One website referred to letters from two Texas Railroad Commission members, one written to the Denton City Council, that raised questions about Moscow secretly working with environmental groups to ban hydraulic fracturing in Europe to boost their need for Russian energy.

“With this in mind, I trust you will determine whether funding and manpower behind this effort to ban hydraulic fracturing in Denton is coming from out of state or from those who would profit from the imposition of the ban, ” wrote Railroad Commissioner Barry Smitherman.

Lessons learned

Make no mistake, Bernard Weinstein, an economist at Southern Methodist University in Dallas, did not campaign for the fracking ban in Denton. But he’s not buying the Russian connection, either.

“Christ, give me a break. There are all kinds of conspiracy theories out there. That Russians are trying to undermine drilling in the U.S.? I find that hard to believe,” Weinstein said. “Do you really think Vladamir Putin is paying attention to what is going on in Denton, Texas? I don’t think so.”

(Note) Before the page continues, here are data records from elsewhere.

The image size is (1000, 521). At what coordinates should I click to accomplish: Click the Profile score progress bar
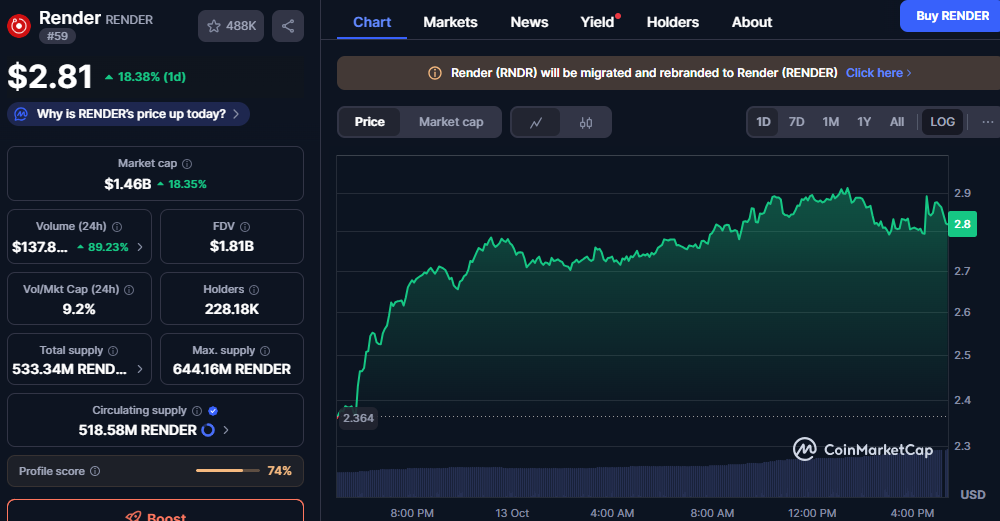tap(226, 471)
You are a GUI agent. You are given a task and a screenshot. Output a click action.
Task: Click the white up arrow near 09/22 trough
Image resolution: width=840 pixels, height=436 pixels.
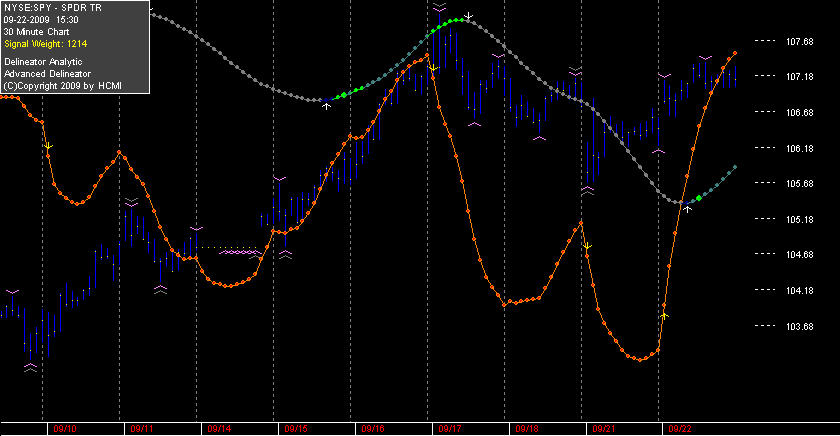[x=687, y=209]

Weinstein, a former faculty member at the University of North Texas in Denton, attributes the ban’s passage to the “liberal university phenomenon,” not “anti-carbon” forces.

An analysis of voting returns shows the ban’s biggest support came from near the college, said Steve Everley, a spokesman for Energy in Depth, an industry-backed group, Ironically, one neighborhood mentioned as a trouble spot in the campaign voted 2-1 against the ban, he said.

King said the campaign started with one “bad actor that was not being a good corporate neighbor” and mushroomed. He said he will be meeting in the coming weeks with all of the stakeholders about legislation about just how far a municipality can go to regulate drilling.

“We need to clarify who is the final regulator of oil and gas in Texas and that discussion has to be very collaborative and we need to make sure everyone is at the table,” King said.

McMullen said the campaign tactics used by the oil and gas industry in Denton backfired. “It was observed that what they were trying to do was buy the vote, but some things are not for sale.”

Her group is prepared to fight. In a statement posted on the Frack Free Denton website, she wrote that the ban was a “last resort” of residents who tried for years to get the government and industry to work with them.

“If you want to prevent more bans, especially in towns that know drilling best, do yourselves a favor and listen to concerned citizens. Because if you don’t, you may wind up reaping what you’ve sown,” McMullen wrote.